Institutional holders may also prefer custodial services to avoid accounting nightmare and shift insurance and other expenses.

[–] Tar_alcaran@sh.itjust.works 2 points 1 week ago* (last edited 1 week ago) (2 children)

I'd rather see them properly regulated rather than gone. But then again, many people prefer it to be a wild west.

If they're properly regulated, they just become banks and pretty much every benefit of crypto disappears. If they're unregulated, they're basically just a hive of scum and villainy, but you can probably use it most of the time without losing too much.

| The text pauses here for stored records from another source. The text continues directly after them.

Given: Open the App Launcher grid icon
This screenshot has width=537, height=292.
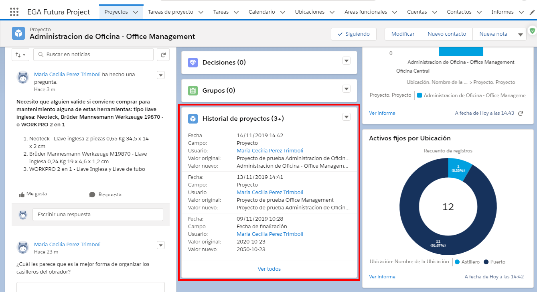Looking at the screenshot, I should tap(14, 12).
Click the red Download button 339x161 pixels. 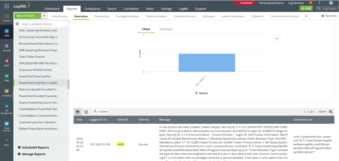[246, 3]
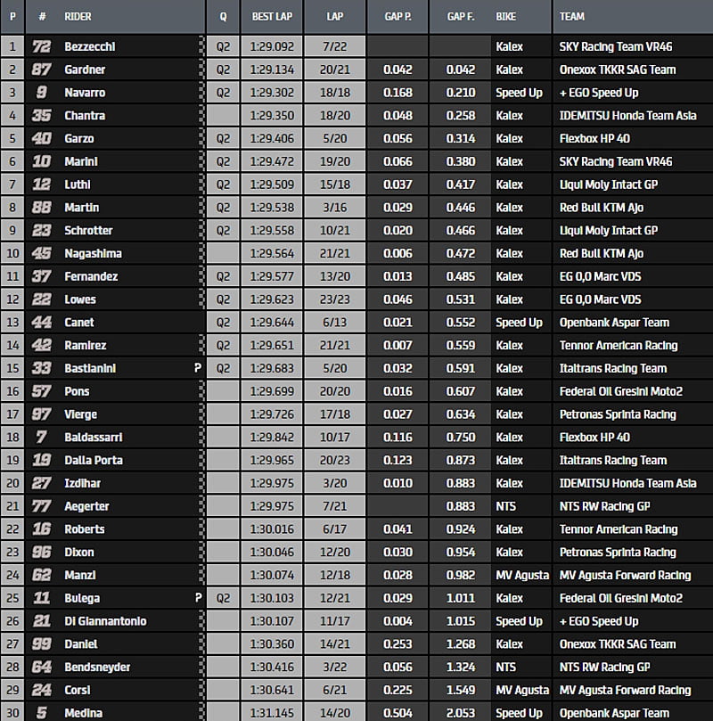Click the number 9 badge beside Navarro
The image size is (713, 721).
pyautogui.click(x=41, y=93)
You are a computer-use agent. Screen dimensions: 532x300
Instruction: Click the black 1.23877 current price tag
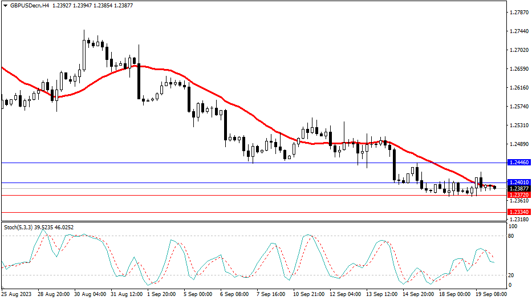click(x=519, y=188)
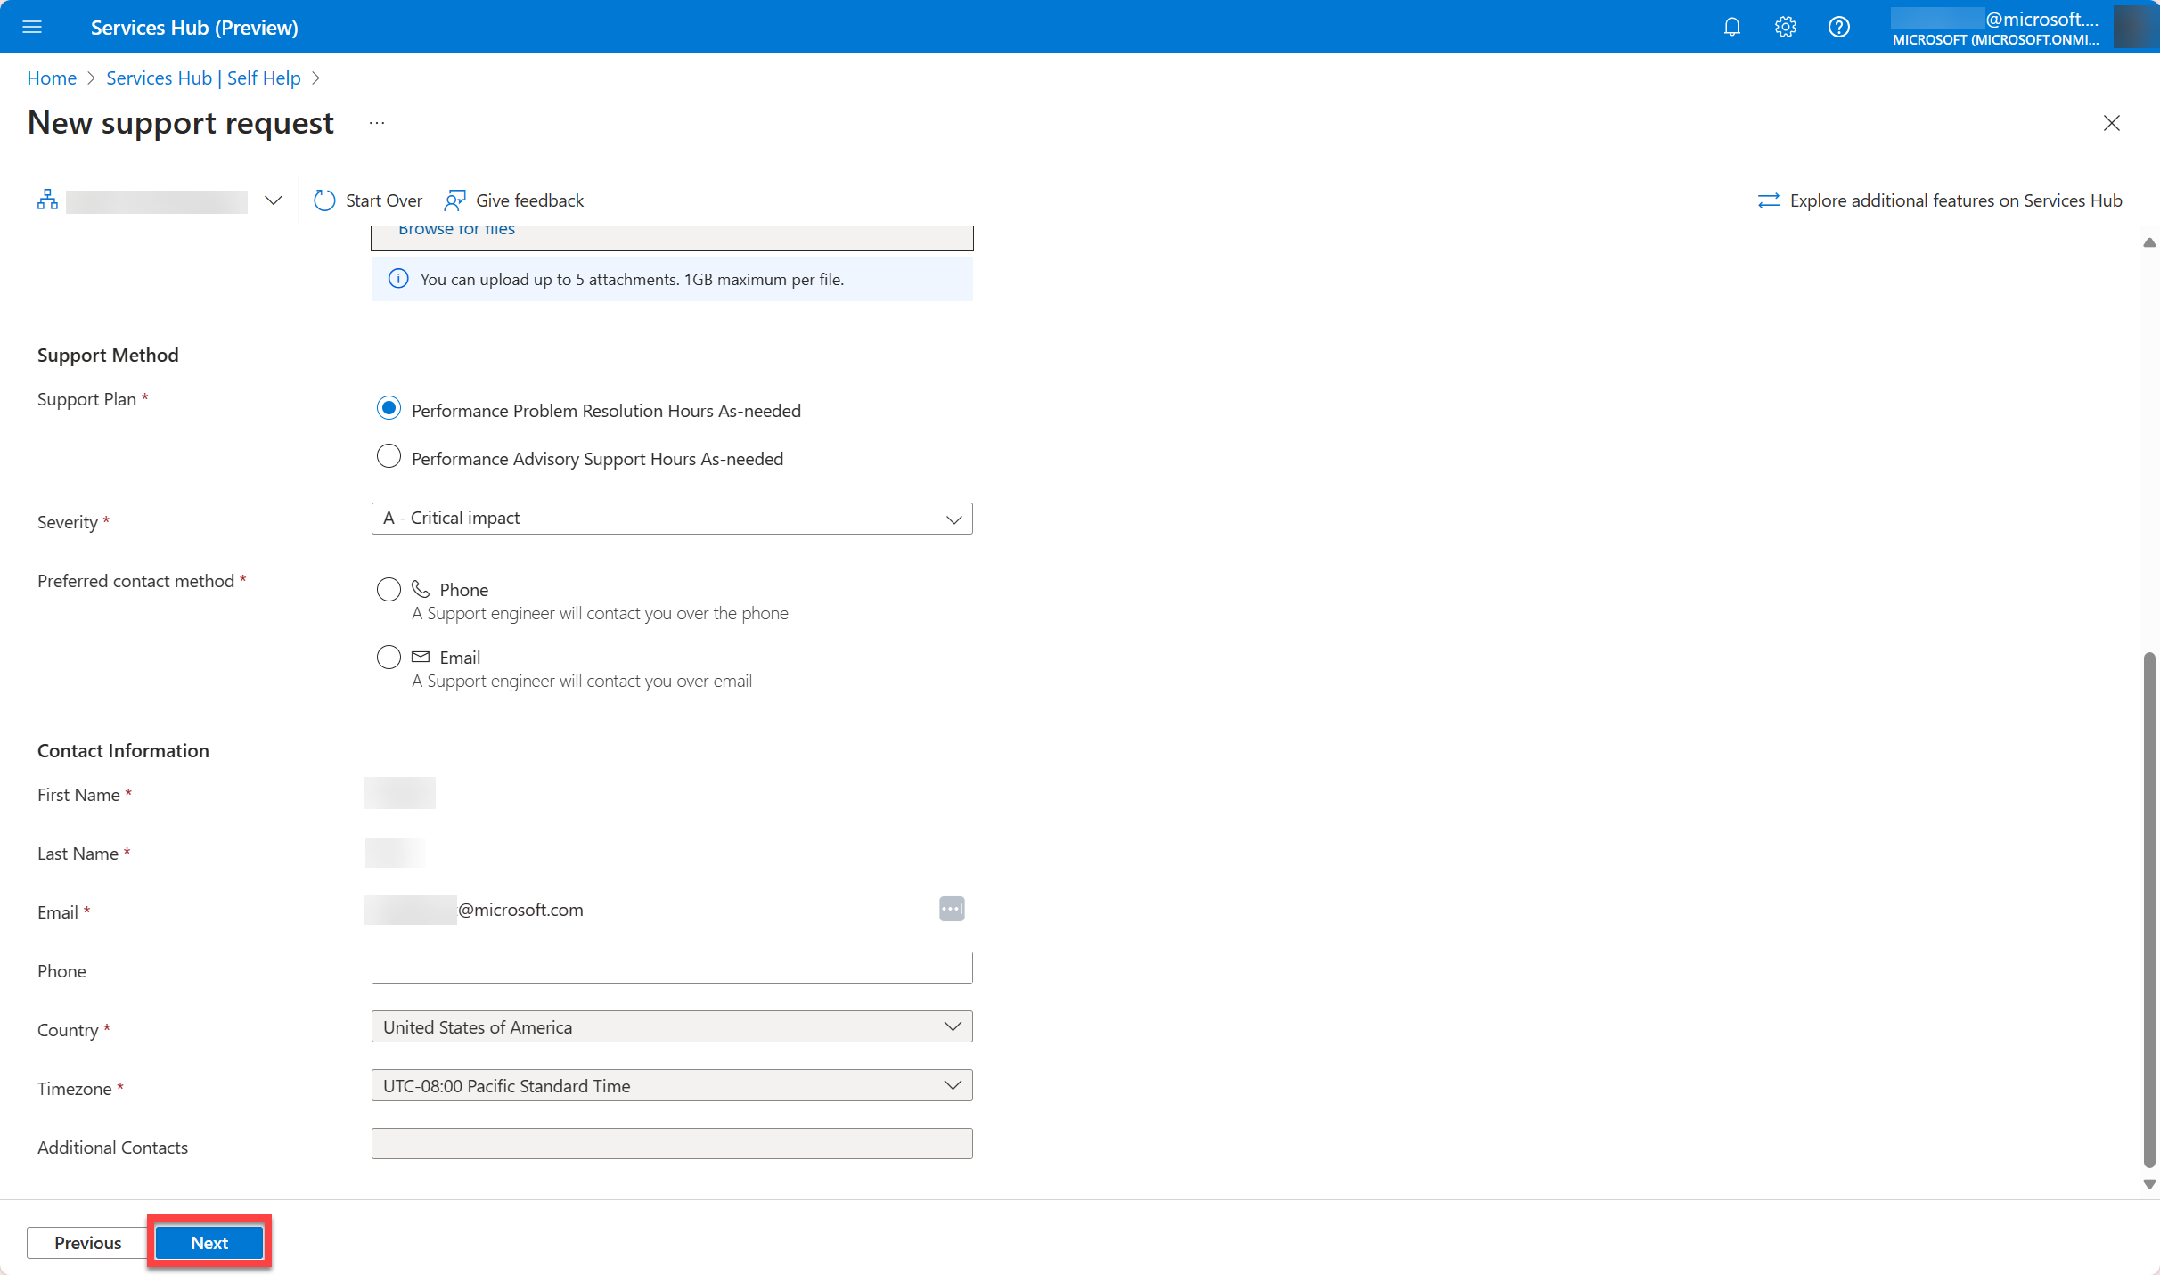
Task: Click the notifications bell icon
Action: point(1730,26)
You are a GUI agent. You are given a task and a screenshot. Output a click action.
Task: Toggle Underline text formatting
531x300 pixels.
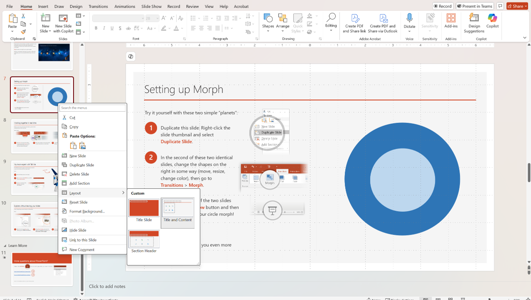(x=112, y=28)
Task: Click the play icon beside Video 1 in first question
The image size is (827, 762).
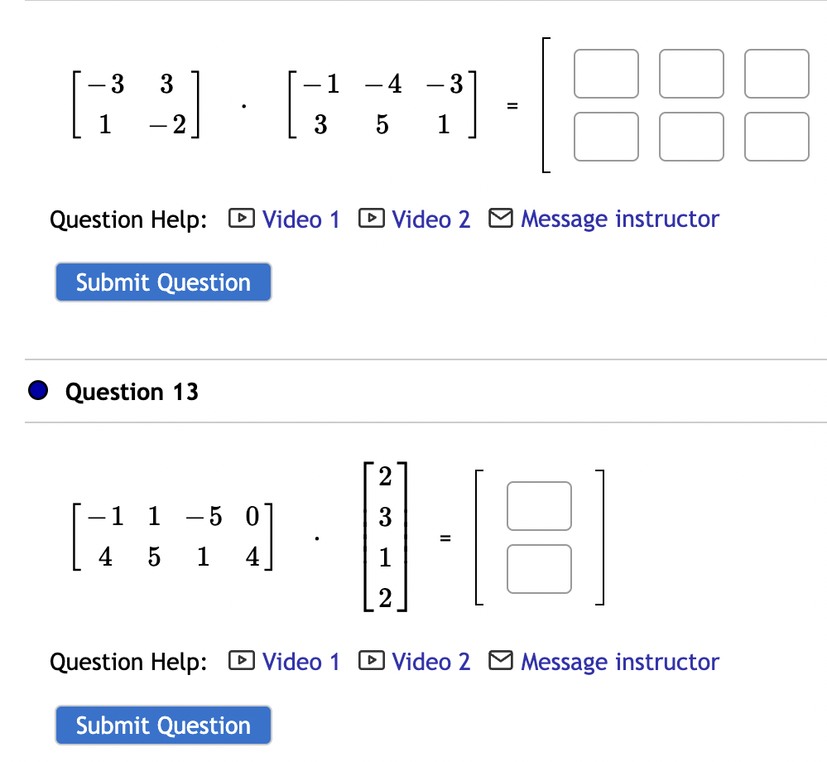Action: [240, 219]
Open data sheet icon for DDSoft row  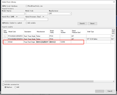pos(5,42)
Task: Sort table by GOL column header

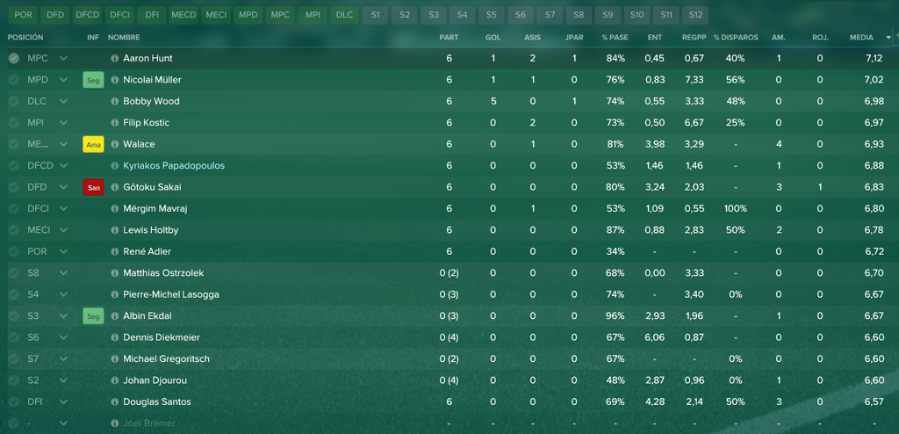Action: point(493,37)
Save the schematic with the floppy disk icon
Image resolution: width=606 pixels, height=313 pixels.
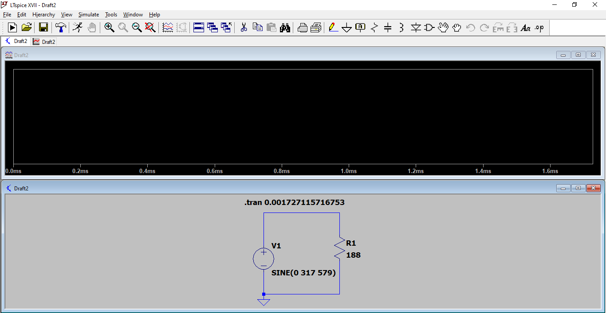click(43, 27)
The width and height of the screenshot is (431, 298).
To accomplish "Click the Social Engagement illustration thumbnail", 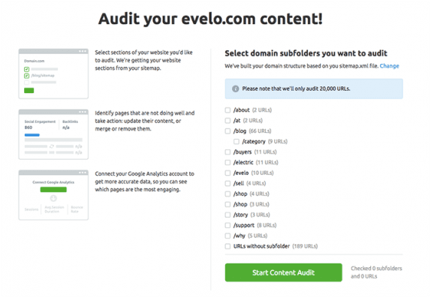I will pyautogui.click(x=53, y=134).

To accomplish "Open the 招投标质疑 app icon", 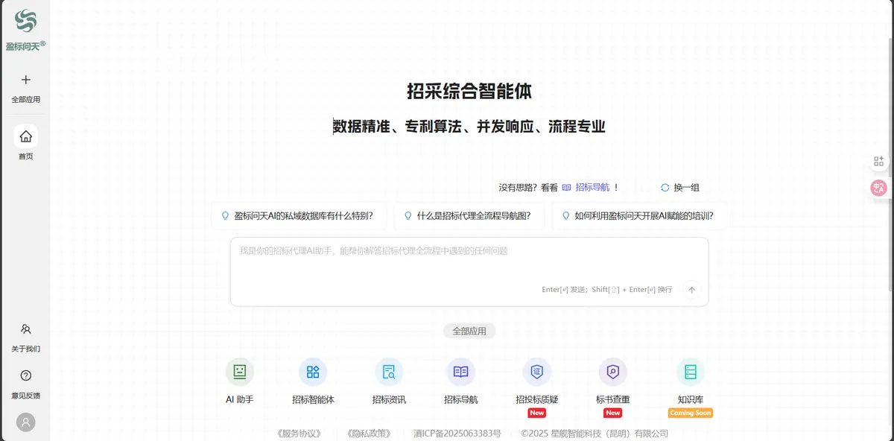I will tap(536, 372).
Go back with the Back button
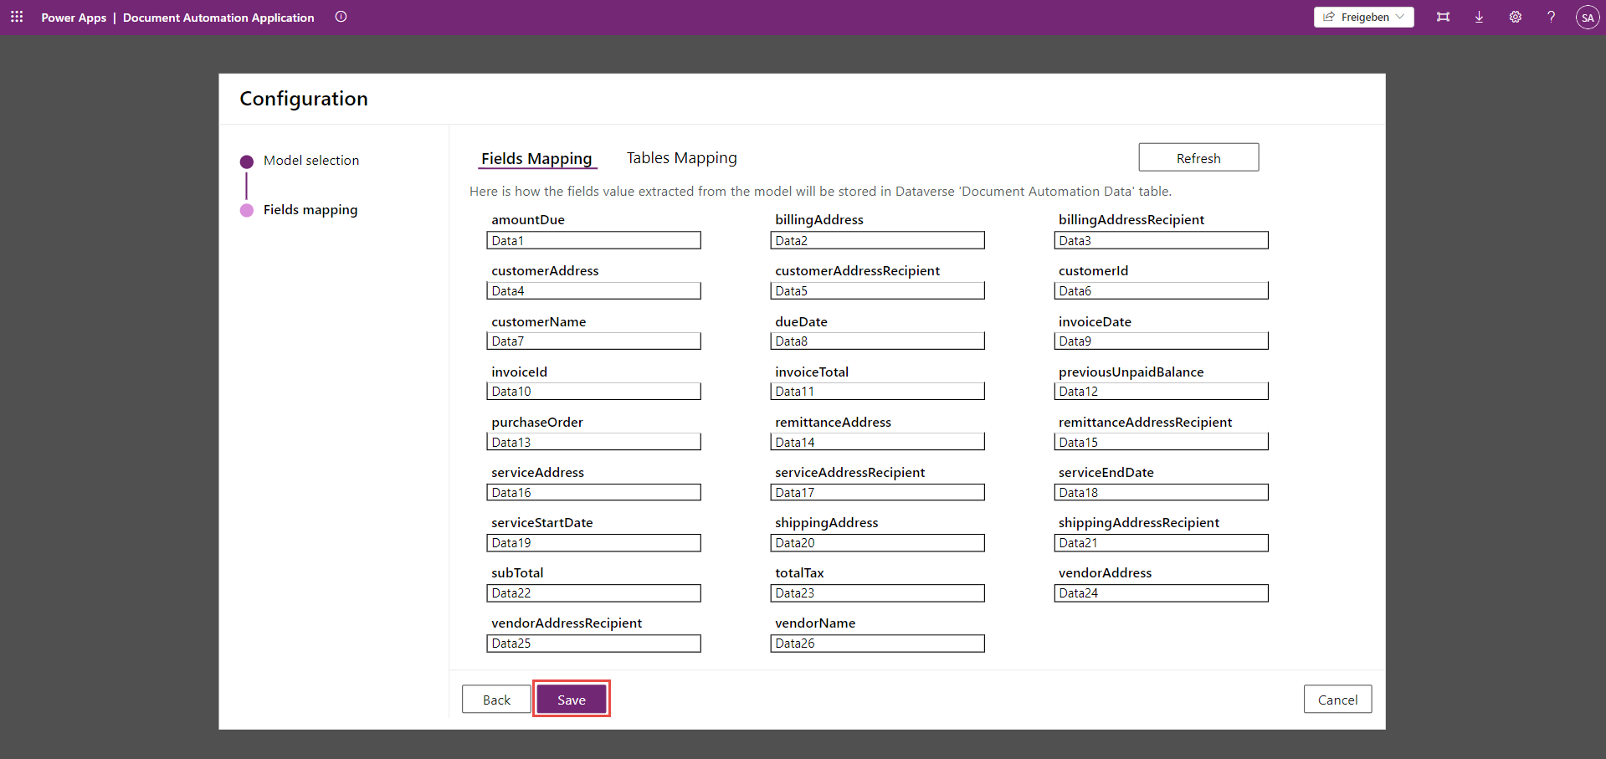 496,700
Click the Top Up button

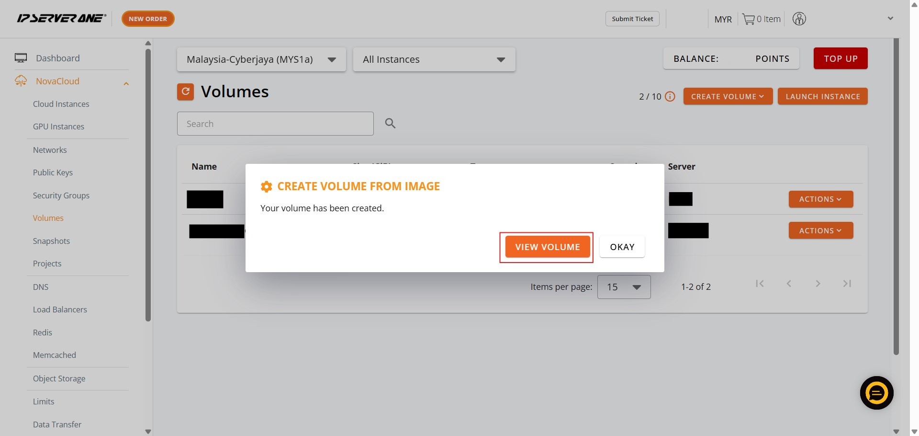[840, 58]
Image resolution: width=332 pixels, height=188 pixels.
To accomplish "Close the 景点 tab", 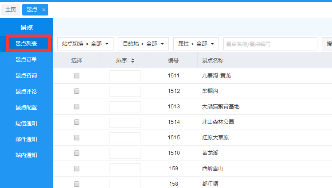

Personally, from a historical perspective, I find it deeply amusing that crypto bros are just reinventing the modern financial system from the ground up. It's a lot like people constantly reinventing worse versions of the apartment block and the train.

[–] Meron35@lemmy.world 3 points 1 week ago

It's hilarious watching crypto bros singing the praises of the blockchain and its lack of regulation, only experience a scam and desperately try to introduce reforms.

The old adage that regulations are written in blood still applies, and they're basically speed running the history of financial regulation.

[–] Allero@lemmy.today 1 points 1 week ago

Kind of, except the traditional financial system doesn't have digital cash, which is where crypto currently steps in.

Any traditional digital wallet is custodial. Adding non-custodial options with immutable transactions could drag the investment away from a messy system that crypto is, and back into tradfi. But this won't happen, because governments and central banks love the control they have.

To be clear: control isn't necessarily bad, it allows to combat financial crime and corruption, keep the social system up and running, control inflation, efficiently manage funds etc.

But there is a legitimate (and illegitimate, too) demand for money that you can put into your own wallet and be the sole person to decide what to do with it, while enjoying the convenience of digital payments.

[–] pelespirit@sh.itjust.works 1 points 1 week ago (2 children)

I don't understand how this would even work. Are exchanges just air numbers?

[–] Allero@lemmy.today 4 points 1 week ago* (last edited 1 week ago)

Yes. Actual crypto is stored on several (mostly cold) wallets, and what you see in your exchange account is just a number. When you withdraw crypto, it gets sent from one of the exchange's wallets.

But as long as it's on the exchange, your account is just a number on a paper, so to speak. This is important for the exchange's function though, as it allows you to trade crypto without paying chain commissions.

Any trading/swap operation is just a switch in paper numbers.

[–] TropicalDingdong@lemmy.world 4 points 1 week ago (1 children)

Either transactions are on chain, or they aren't.

[–] pelespirit@sh.itjust.works 1 points 1 week ago (1 children)

Then how did they get them back in 35 minutes? I seriously thought that if they're gone, they're gone.

[–] TropicalDingdong@lemmy.world 5 points 1 week ago (1 children)

Well they are clearly not on chain then, right?

[–] pelespirit@sh.itjust.works 4 points 1 week ago (3 children)

So this exchange is an air number type place then. That's what you're saying? Ig, good to know.

[–] Get_Off_My_WLAN@fedia.io 2 points 1 week ago (1 children)

From what I understand, that's how a lot of financial exchanges work. Unless you do the work of buying and selling cryptocurrency directly from and to other holders yourself, or transfer it into your own crypto wallet, your assets only exist within the exchange's own systems.

[–] pelespirit@sh.itjust.works 2 points 1 week ago

Oh shit, that's why they say don't hold your assets there. Interesting.

As is your traditional bank.....

[–] TropicalDingdong@lemmy.world 0 points 1 week ago

Seems that way. Kinda wild to have 2000 bitcoins floating around. Not sure I really understand whats going through a crypto enthusiasts brain to know this is still happening and still have any faith in the system whatsoever. Maybe the ledger is fine, but whatever this is, its not what its being presented as.